着替えが終わると財布と携帯をポケットに詰め込む。あとは…「着替え終わったな?じゃあ行くぞ」
考える間をくれない。
「ちょ…そんなに急ぐの?」
「黙って着いてこい」言うと踵を返す。
はぁ…静かにため息を付いてから着いていく。
家に鍵を掛け、山下先生…もとい、千佳さんの姿を探す。いない…?そう思いかけると車のクラクションが聞こえてくる。
「矢上!こっちだ!」まるで罵声かと感じるほどバカでかい声がする。
はぁ…またため息が洩れる。「溜め息なんて付いてる場合か!」バレてるし…
車に乗り込む…前に、車にビックリした。MR-2…しかも赤。女が乗る車じゃねぇ…
マジマジと眺めていたいが、これ以上眺めているとまたでかい声が飛びそうだ。さっさと乗る事にした。

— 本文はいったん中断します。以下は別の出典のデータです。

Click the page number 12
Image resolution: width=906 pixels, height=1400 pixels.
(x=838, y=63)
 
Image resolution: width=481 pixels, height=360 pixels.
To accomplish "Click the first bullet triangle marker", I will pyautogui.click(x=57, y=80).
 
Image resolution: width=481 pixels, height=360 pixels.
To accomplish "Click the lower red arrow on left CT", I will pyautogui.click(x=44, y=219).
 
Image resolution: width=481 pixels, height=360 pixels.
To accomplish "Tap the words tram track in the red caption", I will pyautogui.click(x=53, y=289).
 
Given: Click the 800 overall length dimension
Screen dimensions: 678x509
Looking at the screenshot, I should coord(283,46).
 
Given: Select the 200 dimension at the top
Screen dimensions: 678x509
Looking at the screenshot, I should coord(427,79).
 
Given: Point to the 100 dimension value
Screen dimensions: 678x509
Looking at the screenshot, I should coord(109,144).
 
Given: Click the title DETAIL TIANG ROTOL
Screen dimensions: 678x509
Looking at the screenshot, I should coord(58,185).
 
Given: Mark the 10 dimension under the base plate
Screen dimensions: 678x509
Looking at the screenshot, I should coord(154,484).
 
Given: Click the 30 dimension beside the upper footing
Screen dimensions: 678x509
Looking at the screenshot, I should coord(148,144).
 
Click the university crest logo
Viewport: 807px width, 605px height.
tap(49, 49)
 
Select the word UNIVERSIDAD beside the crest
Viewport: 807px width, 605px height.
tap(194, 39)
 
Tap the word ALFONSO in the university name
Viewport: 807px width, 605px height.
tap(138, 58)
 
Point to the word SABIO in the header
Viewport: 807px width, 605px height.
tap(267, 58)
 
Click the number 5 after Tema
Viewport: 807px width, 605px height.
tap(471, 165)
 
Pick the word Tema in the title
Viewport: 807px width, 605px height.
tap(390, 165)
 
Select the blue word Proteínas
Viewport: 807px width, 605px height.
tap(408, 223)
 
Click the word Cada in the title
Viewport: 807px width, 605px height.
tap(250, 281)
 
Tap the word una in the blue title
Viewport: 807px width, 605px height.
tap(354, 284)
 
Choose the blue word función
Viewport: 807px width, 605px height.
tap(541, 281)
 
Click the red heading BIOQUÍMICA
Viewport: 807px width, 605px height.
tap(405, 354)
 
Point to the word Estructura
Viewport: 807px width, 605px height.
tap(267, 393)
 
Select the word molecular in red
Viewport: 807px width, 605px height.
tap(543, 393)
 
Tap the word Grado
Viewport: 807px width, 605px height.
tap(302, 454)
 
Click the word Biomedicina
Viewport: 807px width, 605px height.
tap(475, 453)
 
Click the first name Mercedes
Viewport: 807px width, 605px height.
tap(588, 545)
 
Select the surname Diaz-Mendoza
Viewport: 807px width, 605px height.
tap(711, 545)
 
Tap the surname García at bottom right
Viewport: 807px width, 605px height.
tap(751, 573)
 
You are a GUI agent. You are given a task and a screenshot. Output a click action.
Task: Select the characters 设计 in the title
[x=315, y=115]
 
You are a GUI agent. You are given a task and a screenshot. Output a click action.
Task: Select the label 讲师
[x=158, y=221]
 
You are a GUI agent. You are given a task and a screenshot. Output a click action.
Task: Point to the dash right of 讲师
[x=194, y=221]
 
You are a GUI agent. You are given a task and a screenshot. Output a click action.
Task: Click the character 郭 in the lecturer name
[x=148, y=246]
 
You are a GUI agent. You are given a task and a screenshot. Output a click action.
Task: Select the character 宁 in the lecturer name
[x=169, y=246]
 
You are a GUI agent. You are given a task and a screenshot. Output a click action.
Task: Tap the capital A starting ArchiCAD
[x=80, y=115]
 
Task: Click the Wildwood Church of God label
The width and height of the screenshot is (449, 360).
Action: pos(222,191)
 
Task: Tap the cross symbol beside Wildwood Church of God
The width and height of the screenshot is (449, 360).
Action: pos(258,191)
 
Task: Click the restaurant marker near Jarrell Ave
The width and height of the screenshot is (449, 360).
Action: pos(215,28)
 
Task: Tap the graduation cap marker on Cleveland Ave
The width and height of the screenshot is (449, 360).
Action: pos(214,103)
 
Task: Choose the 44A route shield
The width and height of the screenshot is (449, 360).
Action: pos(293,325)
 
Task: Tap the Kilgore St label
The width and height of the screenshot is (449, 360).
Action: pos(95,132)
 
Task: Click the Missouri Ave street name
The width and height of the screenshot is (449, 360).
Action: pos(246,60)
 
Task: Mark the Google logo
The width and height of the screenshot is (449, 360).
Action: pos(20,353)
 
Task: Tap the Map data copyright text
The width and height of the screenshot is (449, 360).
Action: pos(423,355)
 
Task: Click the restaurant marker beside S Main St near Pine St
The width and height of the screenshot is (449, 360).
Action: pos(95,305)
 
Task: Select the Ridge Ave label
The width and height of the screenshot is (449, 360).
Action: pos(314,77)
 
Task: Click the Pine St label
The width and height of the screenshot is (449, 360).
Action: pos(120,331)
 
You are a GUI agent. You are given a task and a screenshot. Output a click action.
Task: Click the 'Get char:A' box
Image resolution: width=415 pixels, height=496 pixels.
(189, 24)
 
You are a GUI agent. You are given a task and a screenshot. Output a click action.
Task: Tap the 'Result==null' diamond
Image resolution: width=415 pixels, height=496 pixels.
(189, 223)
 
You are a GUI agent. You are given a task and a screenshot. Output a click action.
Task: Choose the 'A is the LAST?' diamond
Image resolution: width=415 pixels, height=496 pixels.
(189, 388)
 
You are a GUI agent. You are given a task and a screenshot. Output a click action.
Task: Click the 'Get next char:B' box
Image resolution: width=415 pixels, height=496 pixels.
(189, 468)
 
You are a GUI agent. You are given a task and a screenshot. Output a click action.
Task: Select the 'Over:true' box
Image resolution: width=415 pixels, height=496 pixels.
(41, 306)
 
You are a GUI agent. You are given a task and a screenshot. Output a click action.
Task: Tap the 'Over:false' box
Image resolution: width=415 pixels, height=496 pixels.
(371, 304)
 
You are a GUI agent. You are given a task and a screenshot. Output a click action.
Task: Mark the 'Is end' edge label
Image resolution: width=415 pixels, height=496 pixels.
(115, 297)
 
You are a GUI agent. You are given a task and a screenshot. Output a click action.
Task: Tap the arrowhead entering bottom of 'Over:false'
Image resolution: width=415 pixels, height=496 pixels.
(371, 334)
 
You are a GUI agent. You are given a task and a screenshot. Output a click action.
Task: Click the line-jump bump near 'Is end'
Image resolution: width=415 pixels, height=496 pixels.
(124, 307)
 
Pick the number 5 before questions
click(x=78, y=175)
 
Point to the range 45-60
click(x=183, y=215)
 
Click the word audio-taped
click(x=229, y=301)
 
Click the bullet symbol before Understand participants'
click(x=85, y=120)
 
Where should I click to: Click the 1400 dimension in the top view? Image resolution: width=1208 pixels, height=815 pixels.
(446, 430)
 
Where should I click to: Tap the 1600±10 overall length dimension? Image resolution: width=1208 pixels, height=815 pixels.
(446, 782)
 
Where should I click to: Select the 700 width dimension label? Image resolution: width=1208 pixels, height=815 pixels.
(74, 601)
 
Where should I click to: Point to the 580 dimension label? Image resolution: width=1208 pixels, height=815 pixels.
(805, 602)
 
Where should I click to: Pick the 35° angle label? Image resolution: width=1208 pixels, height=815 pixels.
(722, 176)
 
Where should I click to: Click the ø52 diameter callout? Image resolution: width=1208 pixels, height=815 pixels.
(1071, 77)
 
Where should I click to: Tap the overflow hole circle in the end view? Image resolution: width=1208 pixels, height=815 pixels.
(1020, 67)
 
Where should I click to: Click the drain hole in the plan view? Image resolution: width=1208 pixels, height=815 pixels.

ドアを開け、シートに座り、ドアを閉める…その瞬間に発車した。
「ちょっと、シートベルトくらい締めさせてよ」
「走りながらでも締められるだろう」
「そりゃそうだけど…そんなに急いでどこに行くの?」
「学校だ」
「はぁ?俺、私服だけど?」
「構わない」
「いや、意味がわからないから」
「いちいち五月蝿い奴だな、少しは静かに出来ないのか」
「さっきまで怒号の声を出してたのは千佳さんの方じゃんか」
「呼び捨てにしろと言った。そして小言が五月蝿い」
「呼び捨ては無理だって。わかんねぇ事を聞いただけでこの扱いかよ…」
「ふっ…わからんついでだ。これを付けろ」
ダッシュボードから無理矢理押し付けられたのは一対のピアスと一対の指輪だった。